TASK GOAL: Return these items as a JSON list of strings, with one string per line and blank lines omitted.

DATA SHOWN:

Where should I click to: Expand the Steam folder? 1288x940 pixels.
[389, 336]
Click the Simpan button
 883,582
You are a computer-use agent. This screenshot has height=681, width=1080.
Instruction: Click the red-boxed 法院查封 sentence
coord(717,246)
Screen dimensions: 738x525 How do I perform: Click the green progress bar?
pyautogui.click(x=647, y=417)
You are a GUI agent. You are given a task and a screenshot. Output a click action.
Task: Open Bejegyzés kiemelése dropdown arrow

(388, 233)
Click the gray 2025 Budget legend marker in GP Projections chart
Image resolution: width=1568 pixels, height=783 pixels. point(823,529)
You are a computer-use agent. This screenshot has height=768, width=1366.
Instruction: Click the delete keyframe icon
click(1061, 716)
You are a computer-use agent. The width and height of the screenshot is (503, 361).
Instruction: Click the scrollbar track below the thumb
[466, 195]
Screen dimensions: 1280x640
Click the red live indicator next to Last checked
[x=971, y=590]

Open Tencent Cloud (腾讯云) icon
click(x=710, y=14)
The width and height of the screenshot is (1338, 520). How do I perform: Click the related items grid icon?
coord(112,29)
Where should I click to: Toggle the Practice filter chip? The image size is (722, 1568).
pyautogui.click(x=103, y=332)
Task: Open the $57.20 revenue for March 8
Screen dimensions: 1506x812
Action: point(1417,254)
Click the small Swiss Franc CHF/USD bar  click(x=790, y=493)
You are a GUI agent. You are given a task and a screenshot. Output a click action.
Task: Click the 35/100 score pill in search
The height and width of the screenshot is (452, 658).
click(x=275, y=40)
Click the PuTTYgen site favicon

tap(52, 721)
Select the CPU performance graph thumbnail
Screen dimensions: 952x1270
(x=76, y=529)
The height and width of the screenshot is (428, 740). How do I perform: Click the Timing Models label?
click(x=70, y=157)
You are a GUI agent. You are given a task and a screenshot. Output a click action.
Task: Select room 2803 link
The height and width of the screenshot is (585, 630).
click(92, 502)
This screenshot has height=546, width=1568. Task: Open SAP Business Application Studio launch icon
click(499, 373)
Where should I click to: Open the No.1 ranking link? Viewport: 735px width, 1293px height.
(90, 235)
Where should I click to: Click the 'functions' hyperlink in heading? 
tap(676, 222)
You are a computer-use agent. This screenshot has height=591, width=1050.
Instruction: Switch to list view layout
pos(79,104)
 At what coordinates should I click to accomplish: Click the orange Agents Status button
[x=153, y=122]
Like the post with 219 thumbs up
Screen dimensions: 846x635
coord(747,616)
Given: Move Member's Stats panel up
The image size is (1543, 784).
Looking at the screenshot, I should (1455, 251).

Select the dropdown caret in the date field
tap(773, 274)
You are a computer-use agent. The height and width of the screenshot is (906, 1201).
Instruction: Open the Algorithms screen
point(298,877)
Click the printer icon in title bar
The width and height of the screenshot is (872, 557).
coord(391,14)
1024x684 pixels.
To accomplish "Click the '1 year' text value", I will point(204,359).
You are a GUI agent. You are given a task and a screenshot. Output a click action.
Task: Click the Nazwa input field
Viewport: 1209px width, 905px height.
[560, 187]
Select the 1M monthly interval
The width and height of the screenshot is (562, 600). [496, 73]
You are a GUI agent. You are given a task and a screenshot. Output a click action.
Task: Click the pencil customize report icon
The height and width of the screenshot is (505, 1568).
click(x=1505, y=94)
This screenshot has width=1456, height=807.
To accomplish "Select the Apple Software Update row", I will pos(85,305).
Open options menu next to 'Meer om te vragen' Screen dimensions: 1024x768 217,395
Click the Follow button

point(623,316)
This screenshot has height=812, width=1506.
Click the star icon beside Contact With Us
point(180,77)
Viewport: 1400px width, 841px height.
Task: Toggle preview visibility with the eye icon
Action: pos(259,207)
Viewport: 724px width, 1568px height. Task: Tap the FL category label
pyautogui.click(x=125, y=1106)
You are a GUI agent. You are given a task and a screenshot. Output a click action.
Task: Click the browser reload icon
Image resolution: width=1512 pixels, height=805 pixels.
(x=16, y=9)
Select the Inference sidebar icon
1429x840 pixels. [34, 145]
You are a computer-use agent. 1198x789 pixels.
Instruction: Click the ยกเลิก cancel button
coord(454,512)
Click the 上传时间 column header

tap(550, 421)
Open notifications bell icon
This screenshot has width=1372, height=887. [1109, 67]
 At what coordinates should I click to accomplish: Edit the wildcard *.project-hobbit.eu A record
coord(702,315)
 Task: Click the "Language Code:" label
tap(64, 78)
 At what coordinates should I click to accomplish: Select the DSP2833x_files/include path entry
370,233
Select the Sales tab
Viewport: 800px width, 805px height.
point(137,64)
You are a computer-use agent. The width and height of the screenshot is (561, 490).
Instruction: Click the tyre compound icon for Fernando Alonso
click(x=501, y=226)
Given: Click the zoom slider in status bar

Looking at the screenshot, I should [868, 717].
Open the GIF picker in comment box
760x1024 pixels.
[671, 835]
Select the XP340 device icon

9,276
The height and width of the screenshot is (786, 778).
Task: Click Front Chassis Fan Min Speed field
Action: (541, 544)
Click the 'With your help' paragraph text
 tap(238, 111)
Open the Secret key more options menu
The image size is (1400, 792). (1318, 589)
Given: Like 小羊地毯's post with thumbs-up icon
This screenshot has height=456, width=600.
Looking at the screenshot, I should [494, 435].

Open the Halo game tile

TASK ANSWER:
[
  "Where should I click to: Expand the Steam folder? 1288x940 pixels.",
  "[389, 336]",
  "Click the Simpan button",
  " 883,582",
  "You are a computer-use agent. This screenshot has height=681, width=1080.",
  "Instruction: Click the red-boxed 法院查封 sentence",
  "coord(717,246)",
  "Screen dimensions: 738x525 How do I perform: Click the green progress bar?",
  "pyautogui.click(x=647, y=417)",
  "You are a GUI agent. You are given a task and a screenshot. Output a click action.",
  "Task: Open Bejegyzés kiemelése dropdown arrow",
  "(388, 233)",
  "Click the gray 2025 Budget legend marker in GP Projections chart",
  "Image resolution: width=1568 pixels, height=783 pixels. point(823,529)",
  "You are a computer-use agent. This screenshot has height=768, width=1366.",
  "Instruction: Click the delete keyframe icon",
  "click(1061, 716)",
  "You are a computer-use agent. The width and height of the screenshot is (503, 361).",
  "Instruction: Click the scrollbar track below the thumb",
  "[466, 195]",
  "Screen dimensions: 1280x640",
  "Click the red live indicator next to Last checked",
  "[x=971, y=590]",
  "Open Tencent Cloud (腾讯云) icon",
  "click(x=710, y=14)",
  "The width and height of the screenshot is (1338, 520). How do I perform: Click the related items grid icon?",
  "coord(112,29)",
  "Where should I click to: Toggle the Practice filter chip? The image size is (722, 1568).",
  "pyautogui.click(x=103, y=332)",
  "Task: Open the $57.20 revenue for March 8",
  "Screen dimensions: 1506x812",
  "Action: point(1417,254)",
  "Click the small Swiss Franc CHF/USD bar  click(x=790, y=493)",
  "You are a GUI agent. You are given a task and a screenshot. Output a click action.",
  "Task: Click the 35/100 score pill in search",
  "The height and width of the screenshot is (452, 658).",
  "click(x=275, y=40)",
  "Click the PuTTYgen site favicon",
  "tap(52, 721)",
  "Select the CPU performance graph thumbnail",
  "Screen dimensions: 952x1270",
  "(x=76, y=529)",
  "The height and width of the screenshot is (428, 740). How do I perform: Click the Timing Models label?",
  "click(x=70, y=157)",
  "You are a GUI agent. You are given a task and a screenshot. Output a click action.",
  "Task: Select room 2803 link",
  "The height and width of the screenshot is (585, 630).",
  "click(92, 502)",
  "This screenshot has height=546, width=1568. Task: Open SAP Business Application Studio launch icon",
  "click(499, 373)",
  "Where should I click to: Open the No.1 ranking link? Viewport: 735px width, 1293px height.",
  "(90, 235)",
  "Where should I click to: Click the 'functions' hyperlink in heading? ",
  "tap(676, 222)",
  "You are a computer-use agent. This screenshot has height=591, width=1050.",
  "Instruction: Switch to list view layout",
  "pos(79,104)",
  " At what coordinates should I click to accomplish: Click the orange Agents Status button",
  "[x=153, y=122]",
  "Like the post with 219 thumbs up",
  "Screen dimensions: 846x635",
  "coord(747,616)",
  "Given: Move Member's Stats panel up",
  "The image size is (1543, 784).",
  "Looking at the screenshot, I should (1455, 251).",
  "Select the dropdown caret in the date field",
  "tap(773, 274)",
  "You are a computer-use agent. The height and width of the screenshot is (906, 1201).",
  "Instruction: Open the Algorithms screen",
  "point(298,877)",
  "Click the printer icon in title bar",
  "The width and height of the screenshot is (872, 557).",
  "coord(391,14)",
  "1024x684 pixels.",
  "To accomplish \"Click the '1 year' text value\", I will point(204,359).",
  "You are a GUI agent. You are given a task and a screenshot. Output a click action.",
  "Task: Click the Nazwa input field",
  "Viewport: 1209px width, 905px height.",
  "[560, 187]",
  "Select the 1M monthly interval",
  "The width and height of the screenshot is (562, 600). [496, 73]",
  "You are a GUI agent. You are given a task and a screenshot. Output a click action.",
  "Task: Click the pencil customize report icon",
  "The height and width of the screenshot is (505, 1568).",
  "click(x=1505, y=94)",
  "This screenshot has width=1456, height=807.",
  "To accomplish \"Select the Apple Software Update row\", I will pos(85,305).",
  "Open options menu next to 'Meer om te vragen' Screen dimensions: 1024x768 217,395",
  "Click the Follow button",
  "point(623,316)",
  "This screenshot has height=812, width=1506.",
  "Click the star icon beside Contact With Us",
  "point(180,77)",
  "Viewport: 1400px width, 841px height.",
  "Task: Toggle preview visibility with the eye icon",
  "Action: pos(259,207)",
  "Viewport: 724px width, 1568px height. Task: Tap the FL category label",
  "pyautogui.click(x=125, y=1106)",
  "You are a GUI agent. You are given a task and a screenshot. Output a click action.",
  "Task: Click the browser reload icon",
  "Image resolution: width=1512 pixels, height=805 pixels.",
  "(x=16, y=9)",
  "Select the Inference sidebar icon",
  "1429x840 pixels. [34, 145]",
  "You are a computer-use agent. 1198x789 pixels.",
  "Instruction: Click the ยกเลิก cancel button",
  "coord(454,512)",
  "Click the 上传时间 column header",
  "tap(550, 421)",
  "Open notifications bell icon",
  "This screenshot has width=1372, height=887. [1109, 67]",
  " At what coordinates should I click to accomplish: Edit the wildcard *.project-hobbit.eu A record",
  "coord(702,315)",
  " Task: Click the \"Language Code:\" label",
  "tap(64, 78)",
  " At what coordinates should I click to accomplish: Select the DSP2833x_files/include path entry",
  "370,233",
  "Select the Sales tab",
  "Viewport: 800px width, 805px height.",
  "point(137,64)",
  "You are a computer-use agent. The width and height of the screenshot is (561, 490).",
  "Instruction: Click the tyre compound icon for Fernando Alonso",
  "click(x=501, y=226)",
  "Given: Click the zoom slider in status bar",
  "Looking at the screenshot, I should [868, 717].",
  "Open the GIF picker in comment box",
  "760x1024 pixels.",
  "[671, 835]",
  "Select the XP340 device icon",
  "9,276",
  "The height and width of the screenshot is (786, 778).",
  "Task: Click Front Chassis Fan Min Speed field",
  "Action: (541, 544)",
  "Click the 'With your help' paragraph text",
  " tap(238, 111)",
  "Open the Secret key more options menu",
  "The image size is (1400, 792). (1318, 589)",
  "Given: Like 小羊地毯's post with thumbs-up icon",
  "This screenshot has height=456, width=600.",
  "Looking at the screenshot, I should [494, 435].",
  "Open the Halo game tile"
]